The call, which followed the Brotherhood's disputed claims of victory in the final round of presidential elections, came as Egypt's unelected army rulers faced further pressure from Washington yesterday.
Responding to what commentators have called a "soft coup" – which saw the military carve up substantial new powers for itself via an executive decree – officials in the US said they would review more than £1bn in annual military subsidies unless there was a swift handover to civilian rule.
The comments reflect the manner in which Washington's alliance with Cairo, for years a keystone of America's Middle East diplomacy, has grown frosty over the past 18 months. The Obama administration, though nervous about the ascendancy of political Islam, has also grown wary of the authoritarian methods being deployed by Egypt's generals.

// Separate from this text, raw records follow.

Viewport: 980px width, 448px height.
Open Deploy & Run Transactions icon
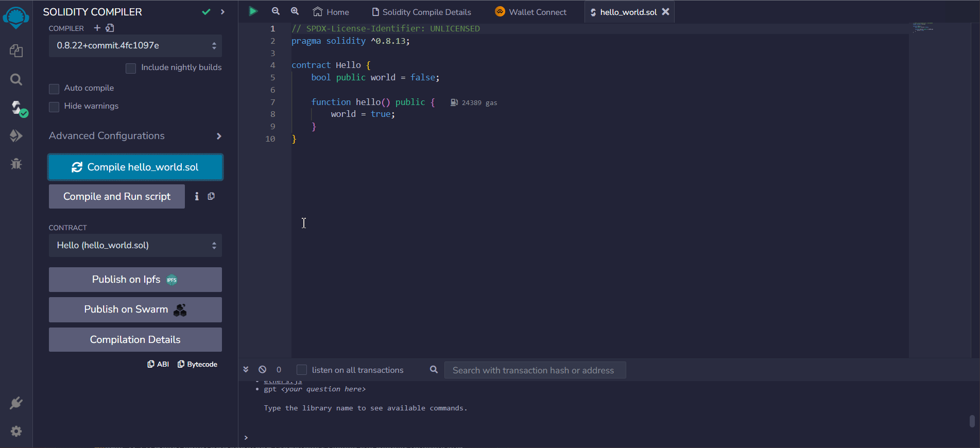tap(16, 135)
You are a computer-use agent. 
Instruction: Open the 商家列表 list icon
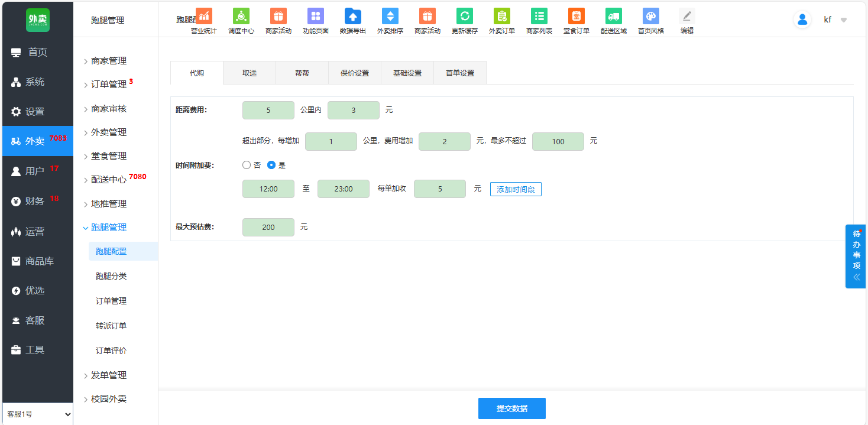(539, 17)
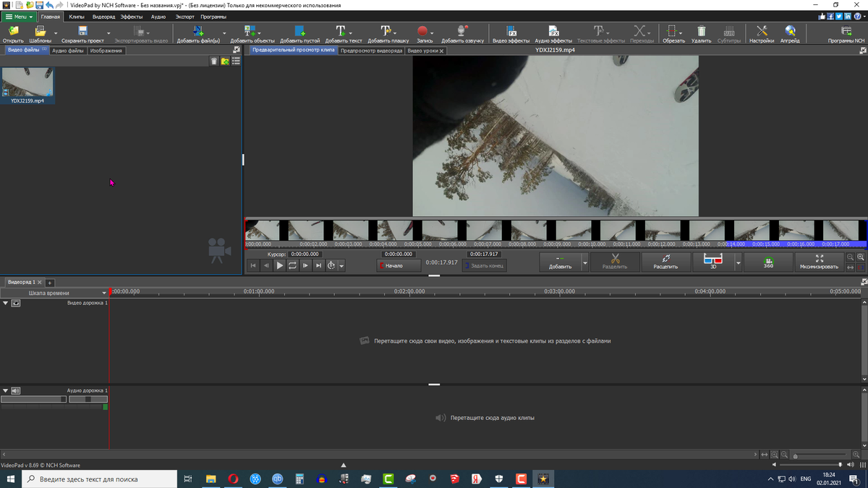Open Видео эффекты from the toolbar
The image size is (868, 488).
coord(511,33)
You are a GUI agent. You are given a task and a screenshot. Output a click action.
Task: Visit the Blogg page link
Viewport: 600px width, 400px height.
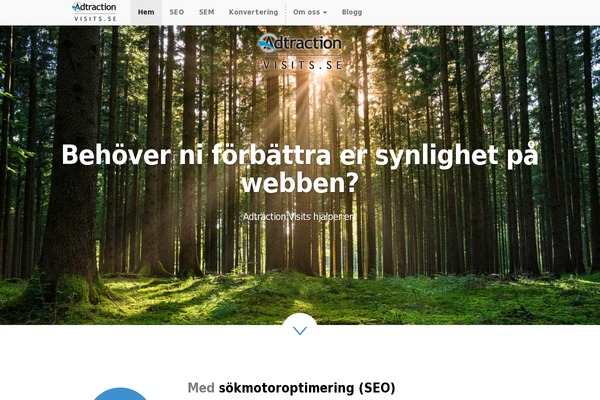[352, 12]
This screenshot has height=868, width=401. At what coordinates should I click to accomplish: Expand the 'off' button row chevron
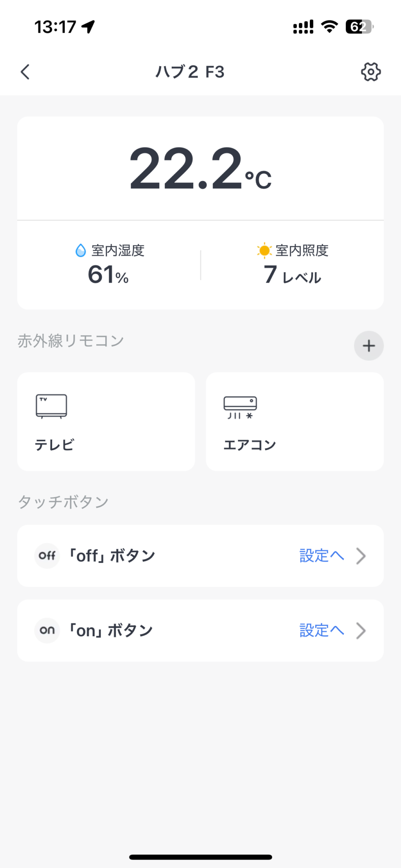[x=361, y=556]
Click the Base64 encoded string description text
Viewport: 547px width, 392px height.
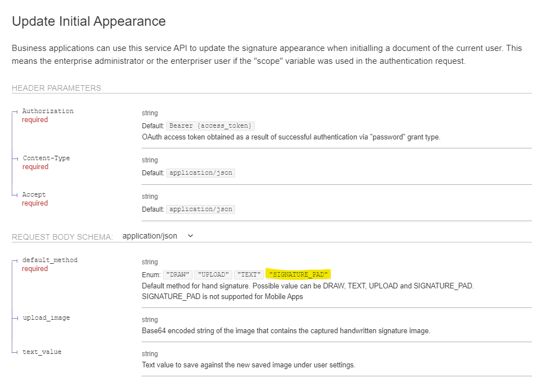pos(286,330)
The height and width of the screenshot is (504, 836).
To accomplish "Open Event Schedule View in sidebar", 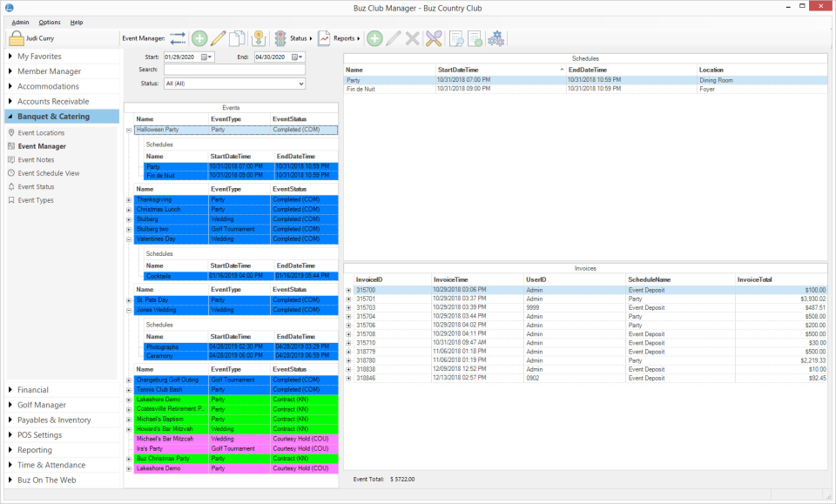I will coord(49,173).
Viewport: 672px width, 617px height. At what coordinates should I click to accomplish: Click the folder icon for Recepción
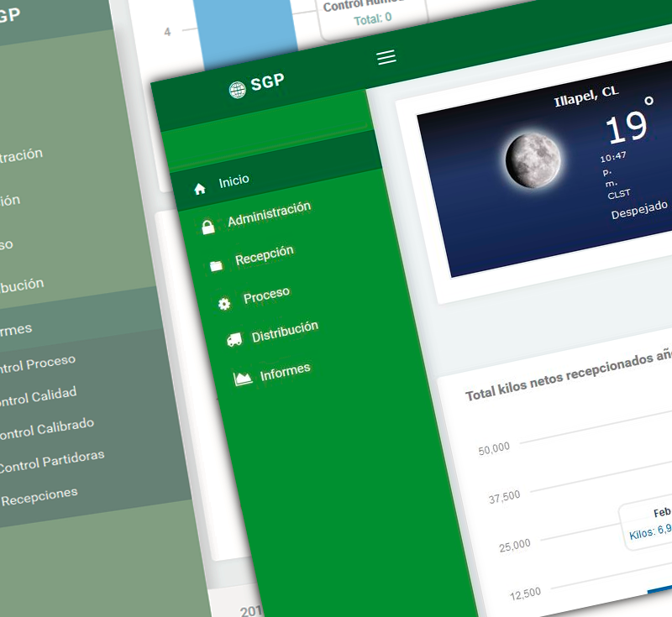pos(216,266)
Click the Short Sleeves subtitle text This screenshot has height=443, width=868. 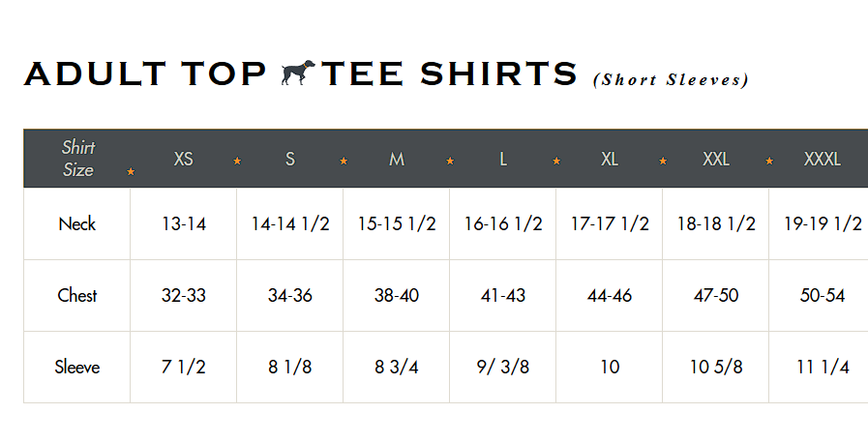pos(671,79)
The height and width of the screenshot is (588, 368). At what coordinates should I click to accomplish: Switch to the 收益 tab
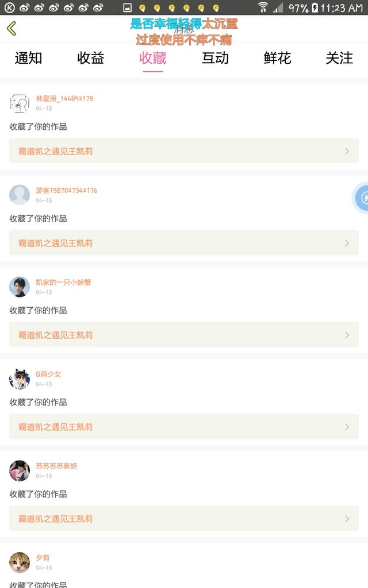coord(90,58)
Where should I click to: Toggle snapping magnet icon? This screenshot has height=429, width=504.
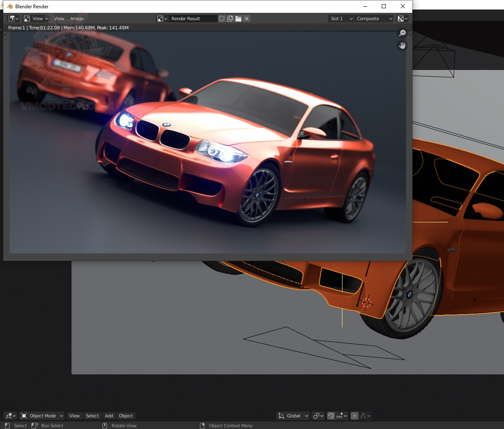tap(331, 416)
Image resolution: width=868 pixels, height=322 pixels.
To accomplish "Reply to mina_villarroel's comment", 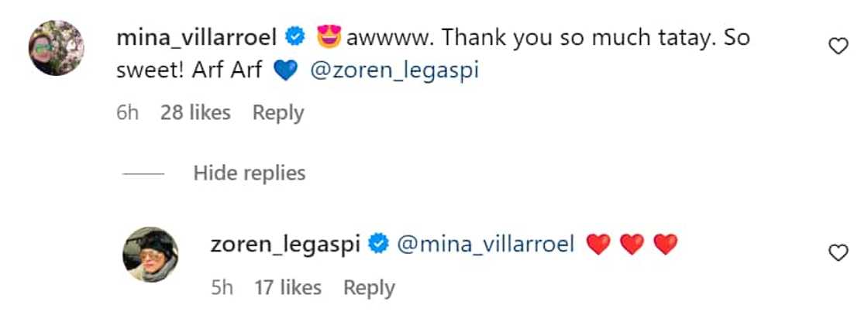I will pos(278,113).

In a further development, campaign officials for Ahmed Shafik, the last prime minister to serve under deposed President Hosni Mubarak, claimed yesterday that their man had won the presidential poll. Mohamed Morsi, the Brotherhood candidate, has also claimed victory. Official results are due to be released tomorrow.
Last night, further conflict loomed as plans for a "million man march" in Cairo's Tahrir Square emerged. The demonstration was called by the Muslim Brotherhood but was supported by secular revolutionary groups such as the 6 April youth movement, which played a major role in last year's uprisings. The move appears to show how the political sands are shifting again.
Liberal political factions have previously accused the Brotherhood of stitching up a closed-door deal with the military in exchange for political gains, and many still subscribe to this view.
But Tamir Fouad, a spokesman for 6 April, said he believed that the Brotherhood is now under no illusions about the military's alleged intentions.
"They think we were right about our campaign against the military council," said Mr Fouad. "I think now they believe in the revolution."
"The confrontation between the military and Muslim Brotherhood is going to intensify," said Hani Shukrallah, managing editor of Ahram Online. "The military is now in conflict with them on almost every single issue."